Görev Tanımı:
Duada salavat getirmeye dair metni, son cümlesinin ardından gelecek biçimde sürdürün.

━━━ Okuma Parçası

Duada sadece salavat getirmek ile ilgili hadisi nasıl algılamalıyız?

Tarih: 09.12.2014 - 09:53 | Güncelleme:

Soru Detayı

- Hibban b. Münkız anlatıyor: Adamın biri “Ya Resulallah! Duamın üçte birini senin için yapayım mı? Sana salavat getireyim mi?" diye sorunca, Resulullah (as) "Evet, dilersen." buyurdu. "Üçte ikisini" dedi "Evet, dilersen." buyurdu. "Bütün dualarımı sana tahsis edeyim mi? Duamın tamamında sana salavat getireyim mi? dedi. Resulullah (asm) "Bu takdirde Allah dünya ve ahiretinle ilgili arzu ve ihtiyaçlarını karşılar." buyurdu.-Hadisi Taberanî ve Ebu Nuaym tahriç etmiştir.(bk. Kenzu’l-Ummal, h. No: 4001) (Sorularla İslamiyetten alıntı).
- Bu Hadis-i Şerifte geçen duada salavat getirmek ile Furkan Suresi 77. Ayet-i Kerime'de ise 'Duanız olmazsa (لَوْلَا دُعَاؤُكُمْ) Rabbiniz size değer vermezdi.' demektedir. Risale-i Nur'da Üstad 'vermeyi istemeseydi istemek vermezdi' (Mektubat 302) demektedir.

━━━━━━
━━━ Malzeme

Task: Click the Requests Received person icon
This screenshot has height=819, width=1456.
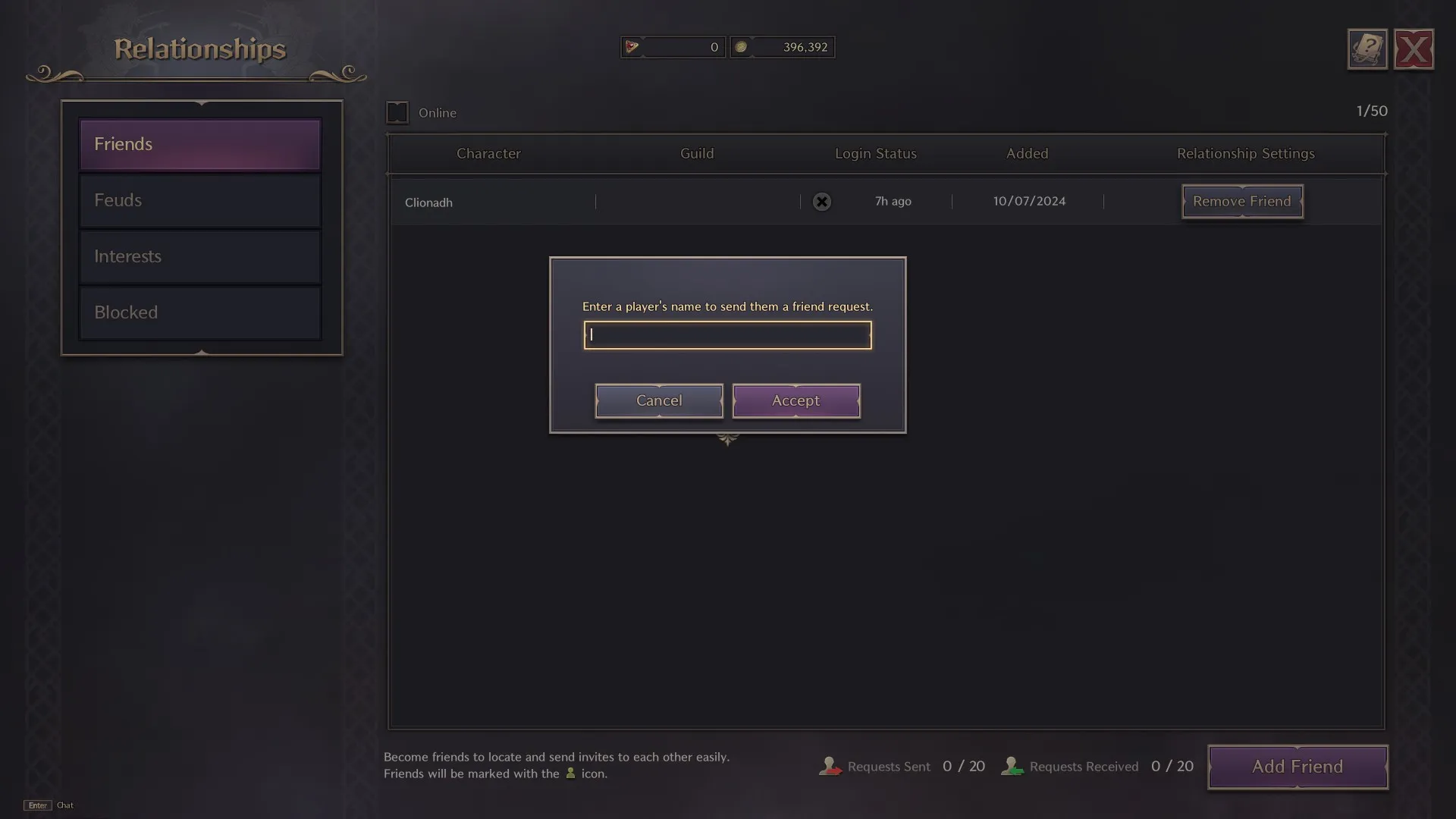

━━━━━━

Görevin Yanıtı:
- Bu Hadis-i Şerif ve Ayeti Kerime'den yola çıkarak üstadın sözüne de istinaden sorum şudur:
1) Eğer Hadis-i Şerife dayanarak sadece salavat getirsek. Ayeti Kerime'de geçen dua tam yerini buluyor mu?
2) İstek ve arzularımız veya sıkıntılı bir dönemimizde niyazımız, necatımız yerine de Salavat-ı Şerife mi okumalıyız?
3) Mübarek gün ve gecelerde çok faziletli dualar virdler var, bunlar yerine de Salavat'ı mi tercih etmeliyiz?
4) Hadis-i Şerif zahiren ayete muhalif görünse de bu anlayış eksikliği şahsi kemalatımızın eksikliğindendir diye düşünüyorum?..

Cevap

Değerli kardeşimiz,

1) Önce hadisin sıhhatini ve ne anlama geldiğini tespit edelim:

Hafız heysemi, Taberani’nin rivayetini “Hasen/iyi” olarak değerlendirmiştir. (bk. Mecmau’z-Zevaid, h. no: 17281)

- Benzer bir rivayeti Tirmizi’de görüyoruz. Bu rivayete göre, Hz. Peygamber Allah’ı çokça zikretmeyi tavsiye ettiği bir sırada, Ubey b. Kâb:

“Ey Allah’ın Resulü! Ben sana çok salavat getiriyorum; dualarımdan ne kadarını sana tahsis edeyim?” diye sordu.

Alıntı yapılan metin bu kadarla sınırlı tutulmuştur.